Thanks to one of our long-time guest contributors, Roseanne Sullivan, for this tribute to Dr William Mahrt (who is also our publisher) and the St Ann Choir, for the extraordinary work they have done over almost six decades to preserve the great tradition of Catholic liturgical music.
Lovers of the traditional music of the Roman Catholic liturgy may want to stop a moment and marvel about the St Ann Choir’s unique achievement: fifty-eight years of continual performance of Gregorian chant and polyphony at weekly liturgies in diocesan churches—even while this kind of music was out of favor in the Church.
Dr William Mahrt and the St Ann Choir |
This coming Sunday, September 26, will be the choir's fifty-eighth anniversary; they began singing on the last Sunday of September in 1963, and have almost miraculously managed to keep chant and sacred polyphony alive as it should be performed, as part of sacred liturgies, during the long decades since then when the Church’s traditional sacred music was virtually banned. The choir now sings at St Thomas Aquinas Church, which is located at 751 Waverly St. in Palo Alto, California. Every Sunday at noon, the choir and congregation sing the ordinary chants of the Mass, at Latin Masses in the Ordinary Form, and the choir also sings the proper chants for the day of the Church year —in addition to polyphonic motets from great Renaissance composers, with organ preludes and postludes. For special feasts, the choir also sings polyphonic Mass settings by Renaissance composers for the ordinary, along with chanted propers for the feast. All are welcome to these Masses with their unique musical enrichment.
A poster advertising the choir’s patronal feast in 2018, with music by Josquin des Prez. |
The choir is directed by Stanford Professor William Mahrt, who also leads the Stanford Early Music Singers, is president of the Church Music Association of America, and editor of the CMAA journal Sacred Music. Mahrt joined the St Ann Choir when he was a Stanford graduate student, and has directed it, with some breaks totaling about five years breaks, since 1964, its second year of existence.

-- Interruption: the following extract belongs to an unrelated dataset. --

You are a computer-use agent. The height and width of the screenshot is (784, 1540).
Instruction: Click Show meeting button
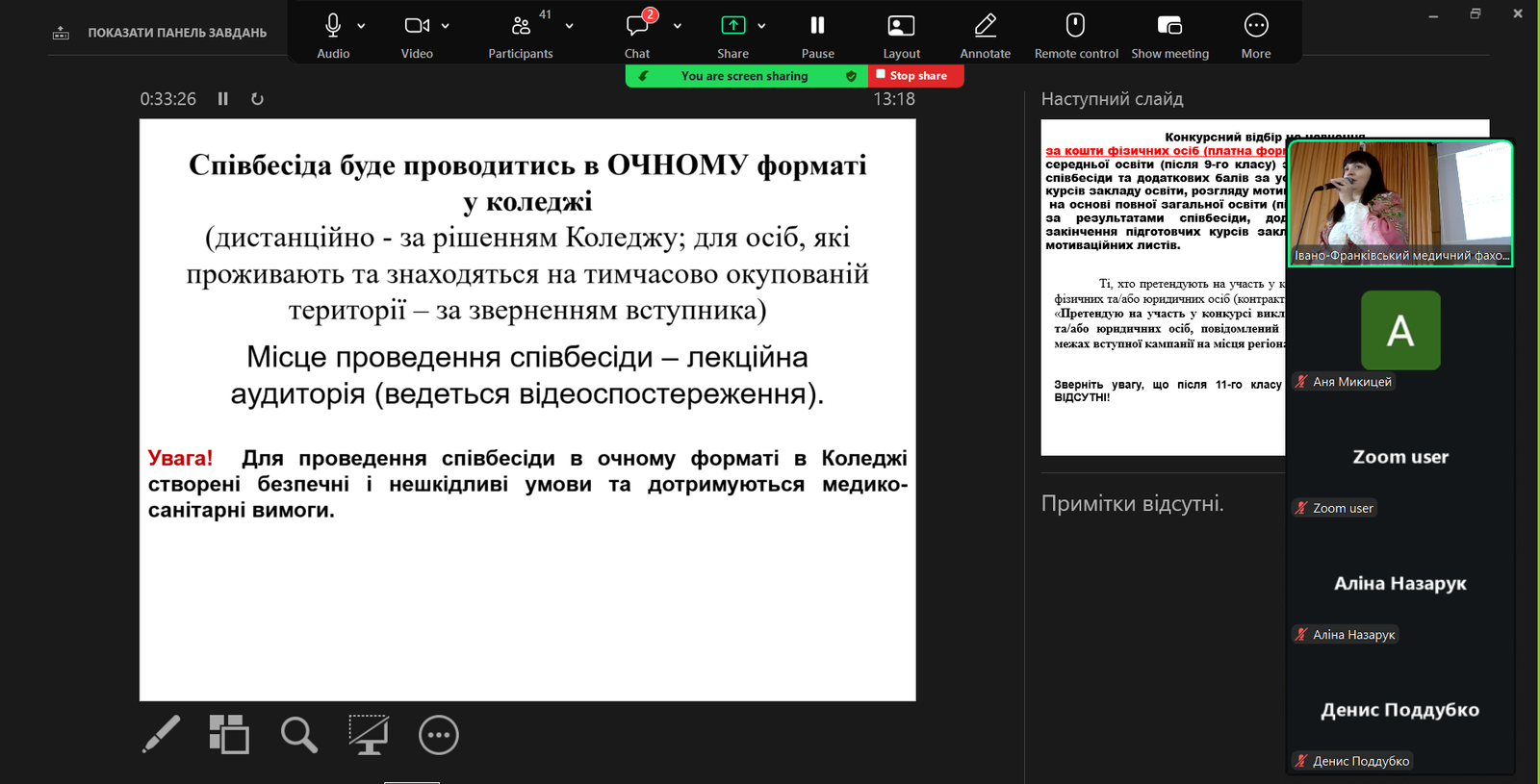tap(1169, 26)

“The main achievement of our choir is to have maintained the traditional music of the Roman Catholic Church. We began singing Gregorian chant and classical polyphony and included organ music in liturgies before the council, and our program is pretty much the same as it was when we started,” says Prof. Mahrt. “Our choir started one year before the language changed [from Latin to the vernacular]—if we had tried to start one year later, we might not have been able to do it.”
The choir got its name because they originally sang at the St Ann Chapel in Palo Alto, which was the Stanford University Newman Center at the time. In 1998, the diocese decided to move the Newman Center to Stanford Memorial Church and an on-campus office. After efforts to keep the chapel as a place for Catholic worship failed, it was sold to a conservative Anglican group in 2003.
The chapel has a remarkable history of its own. It was built by Clare Booth Luce as a memorial for her daughter Ann, who was a Stanford senior when she was killed in a car accident while returning to campus in 1944 after Christmas vacation. The loss of her daughter precipitated a crisis that showed Luce the meaninglessness of her own life. After months of instruction and counsel from then-Monsignor Fulton J. Sheen, Luce converted to Catholicism.
Luce intended the chapel to illustrate her conviction that modernity and sacred art are compatible. She commissioned artists to decorate the chapel with expressionistic (and experimental) painted windows instead of stained glass, painted Stations of the Cross, a cubist-inspired mosaic of the Madonna, and a steel mesh flat baldachino decorated with mosaics and Cubist-inspired angels. It was dedicated in 1951. For years after the chapel was sold to the Anglican group, the choir was allowed to sing Vespers and some occasional liturgies there, until COVID precautions suspended those arrangements. Prof. Mahrt says, “I anticipate that we will go back, not for the expressionism and cubism, but the acoustics.”
As Susan Benofy wrote in Adoremus 20 years ago, “It is rare to hear chant in Catholic churches, and it is rarely taught in Catholic institutions. Catholoics who are familiar with the chant and polyphonic repertoire are more likely to have gained this familiarity from listening to recordings than to have experienced this music as an integral part of the solemn liturgy.” (Adoremus Online: March 2001) Another very telling commentary comes from René Girard, Stanford Professor Emeritus, and one of only 40 members, or ‘immortals,’ of the Académie Française: “When I first attended, I assumed that the Catholic Church and the University actively supported this unique contribution to the spiritual and cultural life of the community. The truth is that ever since 1963, Professor Mahrt has been very much on his own in this enormously time-, talent- and energy-consuming enterprise.”